Try it | Please restate the entire listing verbatim.

--- Records to use ---

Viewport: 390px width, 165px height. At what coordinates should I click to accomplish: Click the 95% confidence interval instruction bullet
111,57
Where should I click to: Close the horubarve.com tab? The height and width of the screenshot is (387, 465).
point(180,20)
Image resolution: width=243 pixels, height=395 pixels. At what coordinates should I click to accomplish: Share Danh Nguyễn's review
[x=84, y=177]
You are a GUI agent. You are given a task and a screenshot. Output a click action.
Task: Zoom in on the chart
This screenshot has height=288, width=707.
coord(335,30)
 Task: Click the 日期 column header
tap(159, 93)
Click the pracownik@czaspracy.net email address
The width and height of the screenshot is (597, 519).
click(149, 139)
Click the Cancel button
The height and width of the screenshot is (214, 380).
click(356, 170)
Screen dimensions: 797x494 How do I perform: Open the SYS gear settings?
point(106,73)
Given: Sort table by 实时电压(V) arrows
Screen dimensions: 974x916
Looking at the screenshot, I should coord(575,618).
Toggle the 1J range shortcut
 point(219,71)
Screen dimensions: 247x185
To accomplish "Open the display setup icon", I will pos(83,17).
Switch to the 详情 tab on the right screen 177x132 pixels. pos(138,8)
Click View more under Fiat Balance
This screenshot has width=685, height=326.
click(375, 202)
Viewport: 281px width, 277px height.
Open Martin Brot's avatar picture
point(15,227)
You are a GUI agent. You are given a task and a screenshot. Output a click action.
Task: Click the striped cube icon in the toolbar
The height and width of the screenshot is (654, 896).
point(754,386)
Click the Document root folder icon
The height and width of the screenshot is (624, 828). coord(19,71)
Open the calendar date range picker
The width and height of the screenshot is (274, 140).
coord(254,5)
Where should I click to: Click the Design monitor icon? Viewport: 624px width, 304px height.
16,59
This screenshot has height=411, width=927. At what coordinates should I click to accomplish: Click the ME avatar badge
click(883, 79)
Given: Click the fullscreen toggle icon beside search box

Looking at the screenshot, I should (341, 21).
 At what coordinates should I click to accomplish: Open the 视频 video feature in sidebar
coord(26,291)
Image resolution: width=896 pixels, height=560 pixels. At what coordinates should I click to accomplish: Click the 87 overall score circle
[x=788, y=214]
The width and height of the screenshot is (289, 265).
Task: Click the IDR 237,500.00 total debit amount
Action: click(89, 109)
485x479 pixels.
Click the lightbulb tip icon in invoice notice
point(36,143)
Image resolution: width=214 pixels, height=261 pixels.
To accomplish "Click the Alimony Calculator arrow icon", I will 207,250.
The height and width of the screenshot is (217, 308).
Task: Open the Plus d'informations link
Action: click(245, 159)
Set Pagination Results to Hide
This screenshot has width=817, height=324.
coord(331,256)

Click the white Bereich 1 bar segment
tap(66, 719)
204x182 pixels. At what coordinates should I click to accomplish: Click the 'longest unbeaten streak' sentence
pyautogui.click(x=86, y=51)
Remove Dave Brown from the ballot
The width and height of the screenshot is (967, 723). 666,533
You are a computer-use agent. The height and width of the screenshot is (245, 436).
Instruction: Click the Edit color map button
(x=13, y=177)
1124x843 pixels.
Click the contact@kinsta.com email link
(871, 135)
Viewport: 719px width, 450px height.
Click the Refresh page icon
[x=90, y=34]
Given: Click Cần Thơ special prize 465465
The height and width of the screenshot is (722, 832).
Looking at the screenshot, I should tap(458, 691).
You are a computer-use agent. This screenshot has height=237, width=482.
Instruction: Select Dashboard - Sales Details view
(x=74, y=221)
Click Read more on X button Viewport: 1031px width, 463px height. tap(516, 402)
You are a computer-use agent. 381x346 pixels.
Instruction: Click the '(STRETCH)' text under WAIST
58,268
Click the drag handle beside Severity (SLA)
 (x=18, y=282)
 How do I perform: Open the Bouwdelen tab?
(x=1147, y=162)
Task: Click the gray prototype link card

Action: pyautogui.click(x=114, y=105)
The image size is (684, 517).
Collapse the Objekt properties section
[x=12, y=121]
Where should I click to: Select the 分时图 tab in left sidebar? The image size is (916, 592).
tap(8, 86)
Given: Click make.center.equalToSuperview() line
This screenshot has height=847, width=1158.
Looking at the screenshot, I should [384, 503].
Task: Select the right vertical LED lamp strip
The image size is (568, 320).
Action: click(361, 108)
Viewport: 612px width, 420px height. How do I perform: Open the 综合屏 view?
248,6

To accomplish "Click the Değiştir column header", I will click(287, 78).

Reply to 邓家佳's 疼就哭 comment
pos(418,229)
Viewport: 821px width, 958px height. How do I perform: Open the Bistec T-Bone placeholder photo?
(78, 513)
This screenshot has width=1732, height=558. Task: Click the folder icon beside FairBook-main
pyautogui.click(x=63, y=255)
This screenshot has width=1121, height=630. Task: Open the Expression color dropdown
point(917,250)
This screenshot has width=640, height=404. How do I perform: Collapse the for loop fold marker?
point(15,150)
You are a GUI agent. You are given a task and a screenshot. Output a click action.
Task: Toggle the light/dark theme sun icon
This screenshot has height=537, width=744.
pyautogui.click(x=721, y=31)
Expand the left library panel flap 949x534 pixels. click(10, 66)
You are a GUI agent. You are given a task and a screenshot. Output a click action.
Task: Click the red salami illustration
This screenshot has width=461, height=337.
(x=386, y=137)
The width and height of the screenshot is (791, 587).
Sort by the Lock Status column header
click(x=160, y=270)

---

Output below |
Viewport: 390px width, 165px height. At what coordinates should I click to accomplish: Click the 95% confidence interval instruction bullet
111,57
Where should I click to: Close the horubarve.com tab? The height and width of the screenshot is (387, 465).
point(180,20)
Image resolution: width=243 pixels, height=395 pixels. At what coordinates should I click to accomplish: Share Danh Nguyễn's review
[x=84, y=177]
You are a GUI agent. You are given a task and a screenshot. Output a click action.
Task: Zoom in on the chart
This screenshot has height=288, width=707.
coord(335,30)
 Task: Click the 日期 column header
tap(159, 93)
Click the pracownik@czaspracy.net email address
The width and height of the screenshot is (597, 519).
click(149, 139)
Click the Cancel button
The height and width of the screenshot is (214, 380).
click(356, 170)
Screen dimensions: 797x494 How do I perform: Open the SYS gear settings?
point(106,73)
Given: Sort table by 实时电压(V) arrows
Screen dimensions: 974x916
Looking at the screenshot, I should coord(575,618).
Toggle the 1J range shortcut
 point(219,71)
Screen dimensions: 247x185
To accomplish "Open the display setup icon", I will pos(83,17).
Switch to the 详情 tab on the right screen 177x132 pixels. pos(138,8)
Click View more under Fiat Balance
This screenshot has width=685, height=326.
click(375, 202)
Viewport: 281px width, 277px height.
Open Martin Brot's avatar picture
point(15,227)
You are a GUI agent. You are given a task and a screenshot. Output a click action.
Task: Click the striped cube icon in the toolbar
The height and width of the screenshot is (654, 896).
point(754,386)
Click the Document root folder icon
The height and width of the screenshot is (624, 828). coord(19,71)
Open the calendar date range picker
The width and height of the screenshot is (274, 140).
coord(254,5)
Where should I click to: Click the Design monitor icon? Viewport: 624px width, 304px height.
16,59
This screenshot has height=411, width=927. At what coordinates should I click to accomplish: Click the ME avatar badge
click(883, 79)
Given: Click the fullscreen toggle icon beside search box

Looking at the screenshot, I should (341, 21).
 At what coordinates should I click to accomplish: Open the 视频 video feature in sidebar
coord(26,291)
Image resolution: width=896 pixels, height=560 pixels. At what coordinates should I click to accomplish: Click the 87 overall score circle
[x=788, y=214]
The width and height of the screenshot is (289, 265).
Task: Click the IDR 237,500.00 total debit amount
Action: click(89, 109)
485x479 pixels.
Click the lightbulb tip icon in invoice notice
point(36,143)
Image resolution: width=214 pixels, height=261 pixels.
To accomplish "Click the Alimony Calculator arrow icon", I will 207,250.
The height and width of the screenshot is (217, 308).
Task: Open the Plus d'informations link
Action: click(245, 159)
Set Pagination Results to Hide
This screenshot has width=817, height=324.
coord(331,256)

Click the white Bereich 1 bar segment
tap(66, 719)
204x182 pixels. At what coordinates should I click to accomplish: Click the 'longest unbeaten streak' sentence
pyautogui.click(x=86, y=51)
Remove Dave Brown from the ballot
The width and height of the screenshot is (967, 723). 666,533
You are a computer-use agent. The height and width of the screenshot is (245, 436).
Instruction: Click the Edit color map button
(x=13, y=177)
1124x843 pixels.
Click the contact@kinsta.com email link
(871, 135)
Viewport: 719px width, 450px height.
Click the Refresh page icon
[x=90, y=34]
Given: Click Cần Thơ special prize 465465
The height and width of the screenshot is (722, 832).
Looking at the screenshot, I should tap(458, 691).
You are a computer-use agent. This screenshot has height=237, width=482.
Instruction: Select Dashboard - Sales Details view
(x=74, y=221)
Click Read more on X button Viewport: 1031px width, 463px height. tap(516, 402)
You are a computer-use agent. 381x346 pixels.
Instruction: Click the '(STRETCH)' text under WAIST
58,268
Click the drag handle beside Severity (SLA)
 (x=18, y=282)
 How do I perform: Open the Bouwdelen tab?
(x=1147, y=162)
Task: Click the gray prototype link card

Action: pyautogui.click(x=114, y=105)
The image size is (684, 517).
Collapse the Objekt properties section
[x=12, y=121]
Where should I click to: Select the 分时图 tab in left sidebar? The image size is (916, 592).
tap(8, 86)
Given: Click make.center.equalToSuperview() line
This screenshot has height=847, width=1158.
Looking at the screenshot, I should [384, 503].
Task: Select the right vertical LED lamp strip
The image size is (568, 320).
Action: click(361, 108)
Viewport: 612px width, 420px height. How do I perform: Open the 综合屏 view?
248,6

To accomplish "Click the Değiştir column header", I will click(287, 78).

Reply to 邓家佳's 疼就哭 comment
pos(418,229)
Viewport: 821px width, 958px height. How do I perform: Open the Bistec T-Bone placeholder photo?
(78, 513)
This screenshot has width=1732, height=558. Task: Click the folder icon beside FairBook-main
pyautogui.click(x=63, y=255)
This screenshot has width=1121, height=630. Task: Open the Expression color dropdown
point(917,250)
This screenshot has width=640, height=404. How do I perform: Collapse the for loop fold marker?
point(15,150)
You are a GUI agent. You are given a task and a screenshot. Output a click action.
Task: Toggle the light/dark theme sun icon
This screenshot has height=537, width=744.
pyautogui.click(x=721, y=31)
Expand the left library panel flap 949x534 pixels. click(10, 66)
You are a GUI agent. You are given a task and a screenshot. Output a click action.
Task: Click the red salami illustration
This screenshot has width=461, height=337.
(x=386, y=137)
The width and height of the screenshot is (791, 587).
Sort by the Lock Status column header
click(x=160, y=270)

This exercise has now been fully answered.